Introduction: DIY - Replace Broken Laptop LCD

Replacing a broken laptop screen is more often than not, a very easy project. If you have a broken screen, don't jump on ebay and sell it for considerably less than it's worth. Instead, go to ebay and try to find the replacement LCD, the entire cover for your computer, or even better, your computer with a blown motherboard but intact screen! The later case, you not only get a new screen, but extra memory, a backup hard drive and perhaps even a WiFi card you didn't have before.

It helps to know your computer. If you don't, do your research first. Some laptops have the LCD glued (epoxied) into the frame. In these cases it's usually much easier to replace the whole cover. Most don't have this problem though.

I'm going to show how easy it is with an Apple iBook G4. I've also replaced the screens on Panasonic, Gateway and other laptops just as easily.

Step 1: Gather Supplies

What we'll need, besides the replacement LCD of course, are the tools to open the display enclosure. In this case, we'll need a tiny magnetic phillips screwdriver, a size 1.5 allen wrench and something to pry apart the snap together frame.

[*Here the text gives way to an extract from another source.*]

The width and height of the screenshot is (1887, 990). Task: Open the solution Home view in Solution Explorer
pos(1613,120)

The later can be a couple of small (tiny) flat edged screwdrivers, a metal ruler or paint scraper with the edge filed to a sharper edge, etc. In my case, I use the tools that were included with a battery replacement for an iPod. The tools alone were worth the cost of the battery!

For some, a pair of tweezers would help.

Step 2: Remove Power...

Anytime we work on a computer, it's best to remove all sources of power first. In this case, that includes the power supply and the battery. Don't forget to remove the battery!

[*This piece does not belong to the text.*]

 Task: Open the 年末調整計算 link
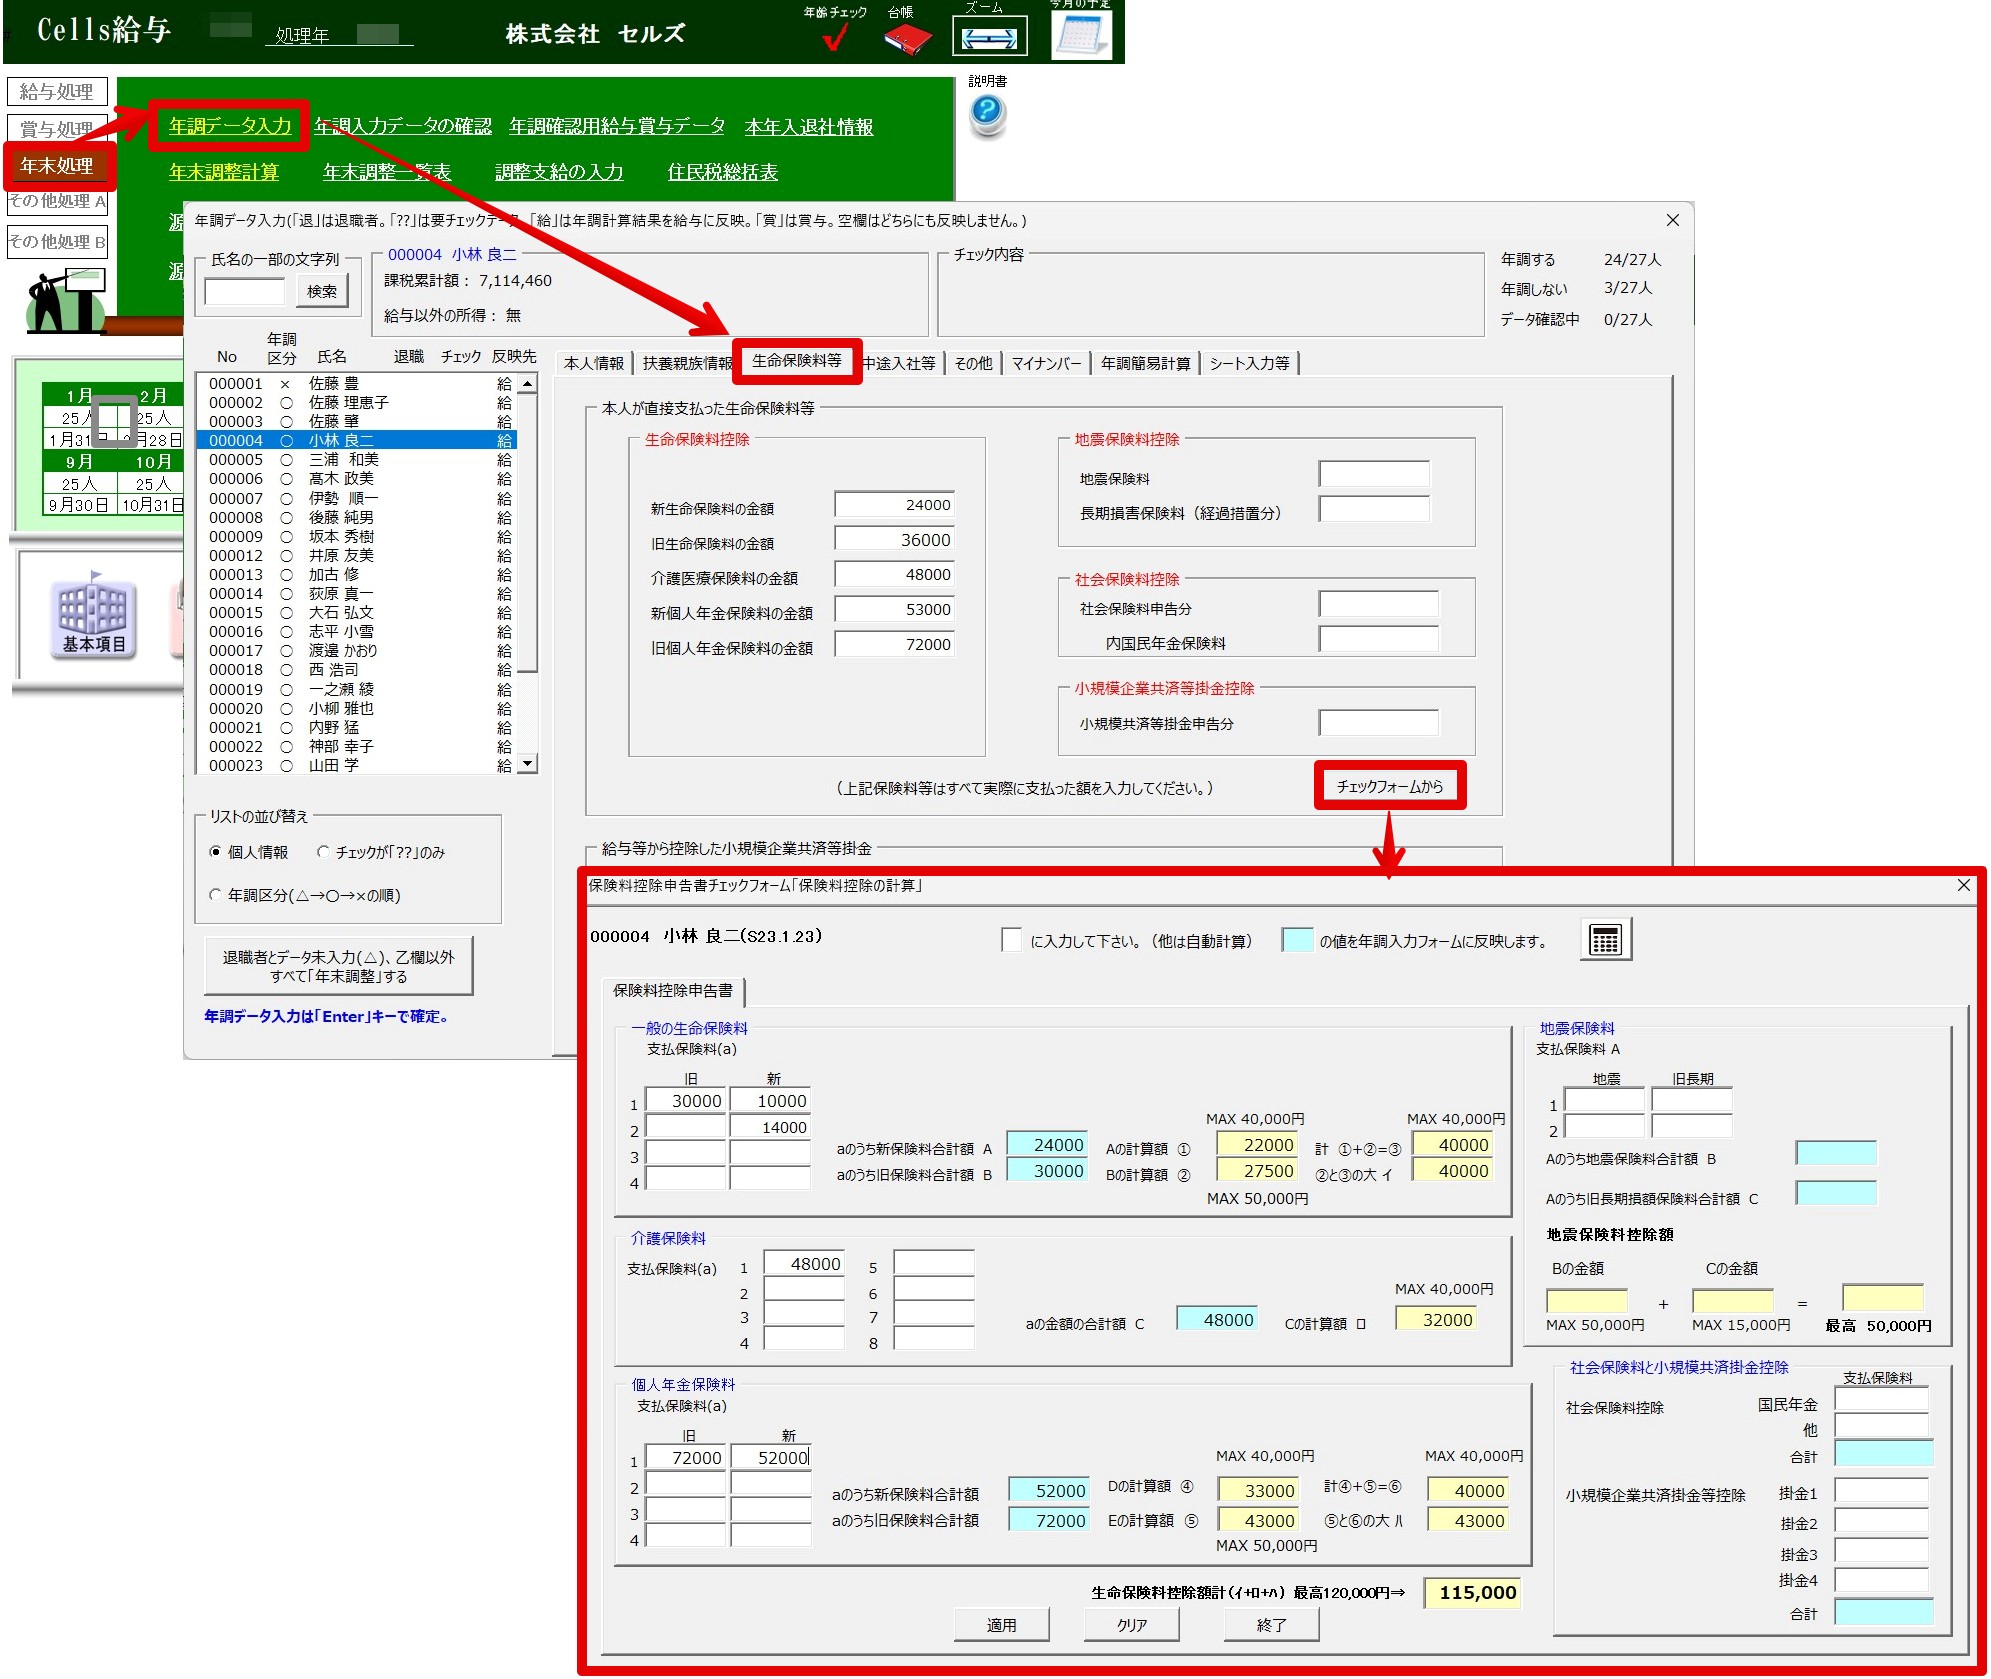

Step 3: Remove the Cover...

The next step is to remove the cover.

Examine around the screen. Look at all the metal and plastic parts. In some cases, the screws will be obvious. In others, you my have to remove stickers or rubber plugs to access them. Failing to find them, do a Google search for a take-apart instruction for your specific computer.

In this case, there were four obvious 1.5 allen screws on the sides. So I just remove them.

Note that I put my screws into an old ice cube tray. This is a handy way of keeping the screws in order of the steps they were removed. Makes putting things back together much easier.

This computer's cover was also snapped together. Using the prying tools, first separate the tabs holding across the top and work around and down the sides. The cover should just fall away.

Judging from the distorted tape and plethora of fingerprints, I'd say someone's been here before!

Step 4: Remove Tape

There's always tape! It's purpose is to hold wires where they belong or metallic tape to connect RF shielding. Look over the panel carefully and make notes where the tape is and why.

Now carefully remove any that interferes with getting the LCD out. Note the shielding tape that's is screwed in here because we want to put it back the same way.

Step 5: Remove LCD

Now, locate the screws along the sides of the LCD. There will be four to six of them and only on the sides. There's usually a nice notch in the casing allowing easy access to those screws. Hmm... It's like they're meant to be replaced! :)

Remove connectors as you can access them. In this case, the display connector is under the metal tape on the back shield. There's also the inverter wire for the backlight in the lower left corner. Use a tiny screwdriver or tweezers to get these connectors free.

There may also be some additional tape under the shield. Just note where it is before you remove it so you can put it back on the new LCD.

Step 6: Compare Displays.

If, like me, you ordered the replacement display based on the Make and Model of the computer, you may have received a functionally equivalent LCD (different manufacturer).

Don't trust the seller! Carefully compare the old LCD to the new to be sure that they match. There's no refund if you burn out the new LCD!

Different manufacturers will have similar part numbers usually. This helps, but also check that the connectors are in the same locations and match.

Step 7: Install the New LCD

This should be fairly straight forward. Just reverse the procedure of removing the old one. Try to avoid touching the face of the screen. Some laptops have another screen in front of the LCD. This would make it hard to remove fingerprints!

Note that the shield behind the LCD is sometimes a little tricky to fit. Take your time and make sure it's reinstalled the same way it was originally.

Replace connectors and tape wherever possible. Add tape if you need to. Also assure that all wires are where they belong. We really don't want to pinch and damage wires when we put the cover on.

Step 8: Replace Cover...

Now, put the cover back on the way it came off. In this case I just closed the display, aligned and pressed the cover into place. Then I carefully examined the edges to verify that no wires are pinched and all gaps are closed.

Then reinsert the screws, plugs, tape etc to return the display to it's original look.

Step 9: Test It!

Now's the exciting part. Reinsert the battery and power. Now turn it on.

Hold your breath! It might take longer than you expect. If all went well... You'll see the display. It should need no adjustments since it's unlikely the settings have changed since the old one was broken.

Likely, because all power was removed for a period of time, you'll have to reset that time and date. Not a big deal, is it? :)

Note: The child belongs to the owner of this iBook. I don't know any details... Cute though, huh?